## The problem
Some lines in the entries contain the word "computer". Copy all of them.

## Exercise data
***

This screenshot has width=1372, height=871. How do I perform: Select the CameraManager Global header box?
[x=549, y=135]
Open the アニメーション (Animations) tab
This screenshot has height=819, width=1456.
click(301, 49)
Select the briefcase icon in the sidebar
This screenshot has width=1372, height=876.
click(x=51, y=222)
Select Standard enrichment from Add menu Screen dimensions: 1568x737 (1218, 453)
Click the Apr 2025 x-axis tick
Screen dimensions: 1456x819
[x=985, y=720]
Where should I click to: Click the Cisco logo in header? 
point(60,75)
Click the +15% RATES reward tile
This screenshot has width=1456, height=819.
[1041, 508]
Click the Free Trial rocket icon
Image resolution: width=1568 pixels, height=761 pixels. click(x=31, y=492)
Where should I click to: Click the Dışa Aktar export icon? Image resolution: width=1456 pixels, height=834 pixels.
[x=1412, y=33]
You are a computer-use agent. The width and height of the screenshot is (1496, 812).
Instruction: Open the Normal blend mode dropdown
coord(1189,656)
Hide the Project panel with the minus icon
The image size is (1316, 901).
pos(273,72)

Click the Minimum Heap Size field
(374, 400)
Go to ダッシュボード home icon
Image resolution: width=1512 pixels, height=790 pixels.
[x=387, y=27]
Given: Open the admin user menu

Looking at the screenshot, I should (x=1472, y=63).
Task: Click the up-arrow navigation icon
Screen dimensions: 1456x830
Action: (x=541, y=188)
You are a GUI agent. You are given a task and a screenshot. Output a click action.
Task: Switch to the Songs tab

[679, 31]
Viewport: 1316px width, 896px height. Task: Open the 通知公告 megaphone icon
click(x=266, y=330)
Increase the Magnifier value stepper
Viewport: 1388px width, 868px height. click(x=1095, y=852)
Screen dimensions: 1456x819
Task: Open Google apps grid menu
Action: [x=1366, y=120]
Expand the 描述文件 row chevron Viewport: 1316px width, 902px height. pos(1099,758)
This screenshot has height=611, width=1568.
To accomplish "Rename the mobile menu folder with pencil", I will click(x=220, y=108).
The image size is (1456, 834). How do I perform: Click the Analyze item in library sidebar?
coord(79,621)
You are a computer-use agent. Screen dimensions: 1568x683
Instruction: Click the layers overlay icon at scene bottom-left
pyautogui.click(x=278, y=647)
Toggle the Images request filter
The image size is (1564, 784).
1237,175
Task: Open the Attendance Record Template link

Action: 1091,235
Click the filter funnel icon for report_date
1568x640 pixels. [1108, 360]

***

## Task response
You are a computer-use agent. The width and height of the screenshot is (1496, 812).
You are a computer-use agent. Screen dimensions: 1568x683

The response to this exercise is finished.